▸ **Stored data entries**
-- Opening Marker --
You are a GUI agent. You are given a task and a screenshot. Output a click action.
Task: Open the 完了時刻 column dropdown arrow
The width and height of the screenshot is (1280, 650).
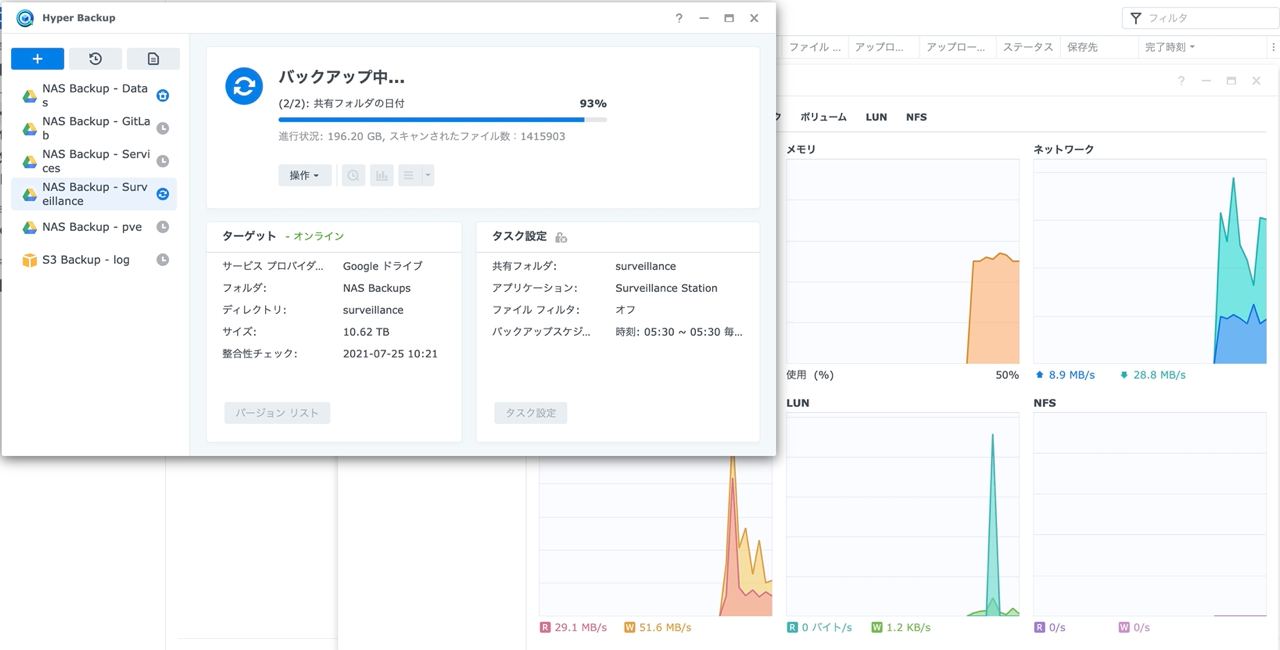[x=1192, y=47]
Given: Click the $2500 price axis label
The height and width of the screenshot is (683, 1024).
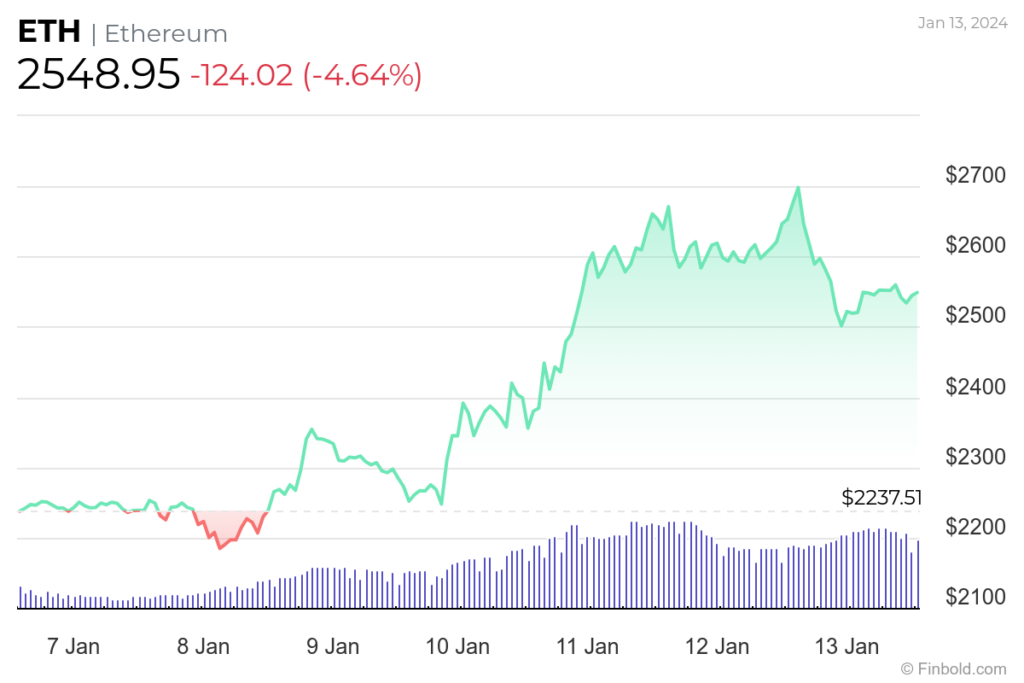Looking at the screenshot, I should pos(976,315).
-- Closing Marker --
-- Opening Marker --
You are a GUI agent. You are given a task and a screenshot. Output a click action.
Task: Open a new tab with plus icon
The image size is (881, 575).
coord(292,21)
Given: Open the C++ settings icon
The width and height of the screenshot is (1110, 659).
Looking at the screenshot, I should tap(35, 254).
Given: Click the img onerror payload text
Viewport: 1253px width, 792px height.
-- Closing Marker --
Please tally the lines of the data in which the string "icon" appears and write only the total.

▸ **Result of this task**
2